Make an exact reproduction of all the data.

─── Given entries ───

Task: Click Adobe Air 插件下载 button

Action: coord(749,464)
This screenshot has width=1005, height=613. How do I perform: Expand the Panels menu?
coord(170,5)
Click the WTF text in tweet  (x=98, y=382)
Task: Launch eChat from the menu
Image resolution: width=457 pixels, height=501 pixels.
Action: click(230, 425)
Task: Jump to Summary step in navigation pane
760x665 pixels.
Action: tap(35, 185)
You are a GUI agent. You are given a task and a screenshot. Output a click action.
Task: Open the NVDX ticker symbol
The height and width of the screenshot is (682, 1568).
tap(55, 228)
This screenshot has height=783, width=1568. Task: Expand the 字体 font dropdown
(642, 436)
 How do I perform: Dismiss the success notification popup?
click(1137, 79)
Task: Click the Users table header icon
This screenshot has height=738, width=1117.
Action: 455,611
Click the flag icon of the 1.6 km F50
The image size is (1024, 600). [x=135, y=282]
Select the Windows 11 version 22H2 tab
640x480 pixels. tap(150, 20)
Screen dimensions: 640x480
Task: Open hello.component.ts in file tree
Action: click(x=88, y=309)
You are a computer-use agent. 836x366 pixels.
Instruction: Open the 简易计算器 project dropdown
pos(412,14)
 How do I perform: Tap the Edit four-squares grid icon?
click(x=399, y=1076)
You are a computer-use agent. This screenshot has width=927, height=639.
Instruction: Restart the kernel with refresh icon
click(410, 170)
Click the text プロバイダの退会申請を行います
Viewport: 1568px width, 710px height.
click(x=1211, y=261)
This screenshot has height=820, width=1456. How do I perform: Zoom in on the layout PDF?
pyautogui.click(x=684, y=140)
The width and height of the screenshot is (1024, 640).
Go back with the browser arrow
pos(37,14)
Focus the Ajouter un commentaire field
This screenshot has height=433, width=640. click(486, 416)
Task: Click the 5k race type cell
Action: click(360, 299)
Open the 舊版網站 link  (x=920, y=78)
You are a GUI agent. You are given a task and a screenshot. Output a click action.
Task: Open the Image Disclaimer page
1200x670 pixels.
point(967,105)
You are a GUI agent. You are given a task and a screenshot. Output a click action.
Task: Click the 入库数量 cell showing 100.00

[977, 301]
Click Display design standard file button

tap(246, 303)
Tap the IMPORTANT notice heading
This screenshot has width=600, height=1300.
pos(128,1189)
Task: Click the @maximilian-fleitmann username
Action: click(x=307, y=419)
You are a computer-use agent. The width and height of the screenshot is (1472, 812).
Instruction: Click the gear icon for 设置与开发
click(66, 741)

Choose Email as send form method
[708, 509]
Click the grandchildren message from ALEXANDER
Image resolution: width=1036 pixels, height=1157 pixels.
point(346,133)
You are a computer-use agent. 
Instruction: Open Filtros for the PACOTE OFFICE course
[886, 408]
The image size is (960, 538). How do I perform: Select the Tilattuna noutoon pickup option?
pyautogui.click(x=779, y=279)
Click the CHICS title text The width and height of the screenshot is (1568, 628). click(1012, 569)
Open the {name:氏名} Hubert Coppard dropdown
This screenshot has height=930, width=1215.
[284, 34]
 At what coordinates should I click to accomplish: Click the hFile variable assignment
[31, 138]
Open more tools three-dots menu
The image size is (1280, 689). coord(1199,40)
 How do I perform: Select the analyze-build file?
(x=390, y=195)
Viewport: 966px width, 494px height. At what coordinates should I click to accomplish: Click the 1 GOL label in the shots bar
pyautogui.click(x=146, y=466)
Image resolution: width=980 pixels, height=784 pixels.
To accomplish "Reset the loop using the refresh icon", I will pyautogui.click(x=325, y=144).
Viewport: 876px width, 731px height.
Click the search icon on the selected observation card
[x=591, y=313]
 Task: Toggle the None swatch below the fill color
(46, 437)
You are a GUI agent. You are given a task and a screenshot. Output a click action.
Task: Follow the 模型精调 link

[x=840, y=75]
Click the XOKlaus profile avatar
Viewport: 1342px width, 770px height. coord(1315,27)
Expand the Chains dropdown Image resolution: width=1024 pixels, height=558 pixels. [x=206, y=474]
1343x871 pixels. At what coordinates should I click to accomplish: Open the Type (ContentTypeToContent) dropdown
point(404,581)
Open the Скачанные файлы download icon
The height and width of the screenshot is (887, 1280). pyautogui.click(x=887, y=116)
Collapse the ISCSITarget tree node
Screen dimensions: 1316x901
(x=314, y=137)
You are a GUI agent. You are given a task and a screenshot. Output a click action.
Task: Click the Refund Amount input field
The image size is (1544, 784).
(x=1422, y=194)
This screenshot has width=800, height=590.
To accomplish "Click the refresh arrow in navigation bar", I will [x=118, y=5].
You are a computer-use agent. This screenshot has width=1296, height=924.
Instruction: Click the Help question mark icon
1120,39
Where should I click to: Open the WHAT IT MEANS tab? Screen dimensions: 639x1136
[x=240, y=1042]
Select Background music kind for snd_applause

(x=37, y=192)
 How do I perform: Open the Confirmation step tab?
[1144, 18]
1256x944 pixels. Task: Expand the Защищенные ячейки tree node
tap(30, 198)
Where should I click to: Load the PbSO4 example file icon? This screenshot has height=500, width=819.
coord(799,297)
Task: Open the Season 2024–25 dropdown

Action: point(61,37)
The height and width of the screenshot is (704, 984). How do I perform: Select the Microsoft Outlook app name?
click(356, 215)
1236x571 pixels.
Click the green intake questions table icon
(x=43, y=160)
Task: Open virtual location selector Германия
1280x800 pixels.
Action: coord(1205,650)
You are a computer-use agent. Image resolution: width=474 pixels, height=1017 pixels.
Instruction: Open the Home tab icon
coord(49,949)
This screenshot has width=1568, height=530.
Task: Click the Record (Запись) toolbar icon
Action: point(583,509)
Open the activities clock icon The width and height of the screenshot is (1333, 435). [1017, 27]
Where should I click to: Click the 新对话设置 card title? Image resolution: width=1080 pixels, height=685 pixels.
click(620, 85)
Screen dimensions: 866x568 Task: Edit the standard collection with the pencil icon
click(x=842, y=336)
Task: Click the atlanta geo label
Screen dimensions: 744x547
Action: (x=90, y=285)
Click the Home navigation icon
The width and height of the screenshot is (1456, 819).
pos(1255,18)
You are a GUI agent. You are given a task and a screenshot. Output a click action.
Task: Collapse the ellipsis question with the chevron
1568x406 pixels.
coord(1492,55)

───

== Result below ==
Task: Click Adobe Air 插件下载 button

Action: coord(749,464)
This screenshot has width=1005, height=613. How do I perform: Expand the Panels menu?
coord(170,5)
Click the WTF text in tweet  (x=98, y=382)
Task: Launch eChat from the menu
Image resolution: width=457 pixels, height=501 pixels.
Action: click(230, 425)
Task: Jump to Summary step in navigation pane
760x665 pixels.
Action: tap(35, 185)
You are a GUI agent. You are given a task and a screenshot. Output a click action.
Task: Open the NVDX ticker symbol
The height and width of the screenshot is (682, 1568).
tap(55, 228)
This screenshot has height=783, width=1568. Task: Expand the 字体 font dropdown
(642, 436)
 How do I perform: Dismiss the success notification popup?
click(1137, 79)
Task: Click the Users table header icon
This screenshot has height=738, width=1117.
Action: 455,611
Click the flag icon of the 1.6 km F50
The image size is (1024, 600). [x=135, y=282]
Select the Windows 11 version 22H2 tab
640x480 pixels. tap(150, 20)
Screen dimensions: 640x480
Task: Open hello.component.ts in file tree
Action: click(x=88, y=309)
You are a computer-use agent. 836x366 pixels.
Instruction: Open the 简易计算器 project dropdown
pos(412,14)
 How do I perform: Tap the Edit four-squares grid icon?
click(x=399, y=1076)
You are a computer-use agent. This screenshot has width=927, height=639.
Instruction: Restart the kernel with refresh icon
click(410, 170)
Click the text プロバイダの退会申請を行います
Viewport: 1568px width, 710px height.
click(x=1211, y=261)
This screenshot has height=820, width=1456. How do I perform: Zoom in on the layout PDF?
pyautogui.click(x=684, y=140)
The width and height of the screenshot is (1024, 640).
Go back with the browser arrow
pos(37,14)
Focus the Ajouter un commentaire field
This screenshot has height=433, width=640. click(486, 416)
Task: Click the 5k race type cell
Action: click(360, 299)
Open the 舊版網站 link  (x=920, y=78)
You are a GUI agent. You are given a task and a screenshot. Output a click action.
Task: Open the Image Disclaimer page
1200x670 pixels.
point(967,105)
You are a GUI agent. You are given a task and a screenshot. Output a click action.
Task: Click the 入库数量 cell showing 100.00

[977, 301]
Click Display design standard file button

tap(246, 303)
Tap the IMPORTANT notice heading
This screenshot has width=600, height=1300.
pos(128,1189)
Task: Click the @maximilian-fleitmann username
Action: click(x=307, y=419)
You are a computer-use agent. The width and height of the screenshot is (1472, 812).
Instruction: Click the gear icon for 设置与开发
click(66, 741)

Choose Email as send form method
[708, 509]
Click the grandchildren message from ALEXANDER
Image resolution: width=1036 pixels, height=1157 pixels.
point(346,133)
You are a computer-use agent. 
Instruction: Open Filtros for the PACOTE OFFICE course
[886, 408]
The image size is (960, 538). How do I perform: Select the Tilattuna noutoon pickup option?
pyautogui.click(x=779, y=279)
Click the CHICS title text The width and height of the screenshot is (1568, 628). click(1012, 569)
Open the {name:氏名} Hubert Coppard dropdown
This screenshot has height=930, width=1215.
[284, 34]
 At what coordinates should I click to accomplish: Click the hFile variable assignment
[31, 138]
Open more tools three-dots menu
The image size is (1280, 689). coord(1199,40)
 How do I perform: Select the analyze-build file?
(x=390, y=195)
Viewport: 966px width, 494px height. At what coordinates should I click to accomplish: Click the 1 GOL label in the shots bar
pyautogui.click(x=146, y=466)
Image resolution: width=980 pixels, height=784 pixels.
To accomplish "Reset the loop using the refresh icon", I will pyautogui.click(x=325, y=144).
Viewport: 876px width, 731px height.
Click the search icon on the selected observation card
[x=591, y=313]
 Task: Toggle the None swatch below the fill color
(46, 437)
You are a GUI agent. You are given a task and a screenshot. Output a click action.
Task: Follow the 模型精调 link

[x=840, y=75]
Click the XOKlaus profile avatar
Viewport: 1342px width, 770px height. coord(1315,27)
Expand the Chains dropdown Image resolution: width=1024 pixels, height=558 pixels. [x=206, y=474]
1343x871 pixels. At what coordinates should I click to accomplish: Open the Type (ContentTypeToContent) dropdown
point(404,581)
Open the Скачанные файлы download icon
The height and width of the screenshot is (887, 1280). pyautogui.click(x=887, y=116)
Collapse the ISCSITarget tree node
Screen dimensions: 1316x901
(x=314, y=137)
You are a GUI agent. You are given a task and a screenshot. Output a click action.
Task: Click the Refund Amount input field
The image size is (1544, 784).
(x=1422, y=194)
This screenshot has width=800, height=590.
To accomplish "Click the refresh arrow in navigation bar", I will [x=118, y=5].
You are a computer-use agent. This screenshot has width=1296, height=924.
Instruction: Click the Help question mark icon
1120,39
Where should I click to: Open the WHAT IT MEANS tab? Screen dimensions: 639x1136
[x=240, y=1042]
Select Background music kind for snd_applause

(x=37, y=192)
 How do I perform: Open the Confirmation step tab?
[1144, 18]
1256x944 pixels. Task: Expand the Защищенные ячейки tree node
tap(30, 198)
Where should I click to: Load the PbSO4 example file icon? This screenshot has height=500, width=819.
coord(799,297)
Task: Open the Season 2024–25 dropdown

Action: point(61,37)
The height and width of the screenshot is (704, 984). How do I perform: Select the Microsoft Outlook app name?
click(356, 215)
1236x571 pixels.
Click the green intake questions table icon
(x=43, y=160)
Task: Open virtual location selector Германия
1280x800 pixels.
Action: coord(1205,650)
You are a computer-use agent. Image resolution: width=474 pixels, height=1017 pixels.
Instruction: Open the Home tab icon
coord(49,949)
This screenshot has width=1568, height=530.
Task: Click the Record (Запись) toolbar icon
Action: point(583,509)
Open the activities clock icon The width and height of the screenshot is (1333, 435). [1017, 27]
Where should I click to: Click the 新对话设置 card title? Image resolution: width=1080 pixels, height=685 pixels.
click(620, 85)
Screen dimensions: 866x568 Task: Edit the standard collection with the pencil icon
click(x=842, y=336)
Task: Click the atlanta geo label
Screen dimensions: 744x547
Action: (x=90, y=285)
Click the Home navigation icon
The width and height of the screenshot is (1456, 819).
pos(1255,18)
You are a GUI agent. You are given a task and a screenshot. Output a click action.
Task: Collapse the ellipsis question with the chevron
1568x406 pixels.
coord(1492,55)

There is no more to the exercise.